§ AIM OF THE TASK: Continue the blog post about the Ruby 1.8.6 XPath namespace bug, picking up after its final sentence.

## Start PAGE

It’s just data

MonkeyPatch for Ruby 1.8.6

One of the joys of Ruby and HTML5 is that one can easily extract data from a web page with an XPath expression.  For example, the following extracts that URI of the RSD document from a weblog that supports RSD:

require 'open-uri'
require 'html5/html5parser'
doc = HTML5::HTMLParser.parse(open(ARGV[0]))
rsd = doc.elements['//link[@type="application/rsd+xml"]/@href'].to_s

Unfortunately, there is a bug in Ruby 1.8.6 that affects documents with a default namespace (even a vestigial one, like those sported by WordPress weblogs) which prevents non-namespace qualified attribute names from working in XPath expressions.

## End PAGE
## Start DATASET EXTRACT

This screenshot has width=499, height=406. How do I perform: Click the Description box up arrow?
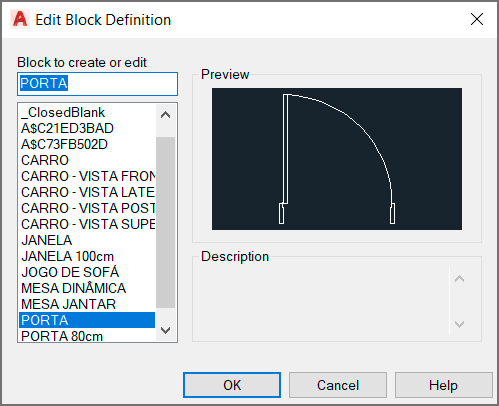pos(460,279)
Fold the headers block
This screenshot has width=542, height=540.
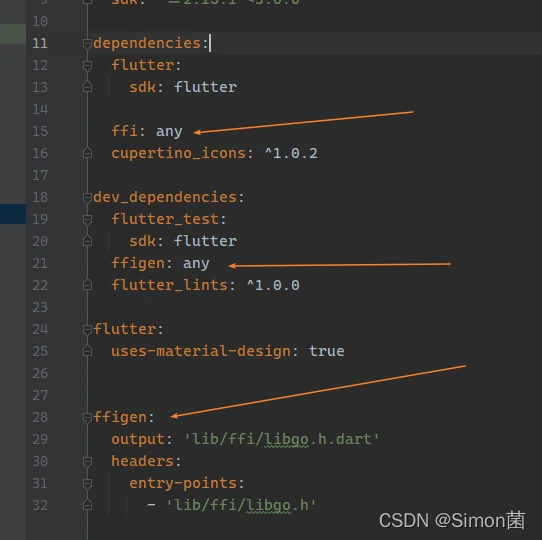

## End DATASET EXTRACT

§ WRITTEN REPLY:
The following monkey-patch fixes this:

require 'rexml/document'
doc = '<doc xmlns="ns"><item name="foo"/></doc>'
if not doc.root.elements["item[@name='foo']"]
  class REXML::Element
    def attribute( name, namespace=nil )
      prefix = nil
      prefix = namespaces.index(namespace) if namespace
      prefix = nil if prefix == 'xmlns'
      attributes.get_attribute( "#{prefix ? prefix + ':' : ''}#{name}" )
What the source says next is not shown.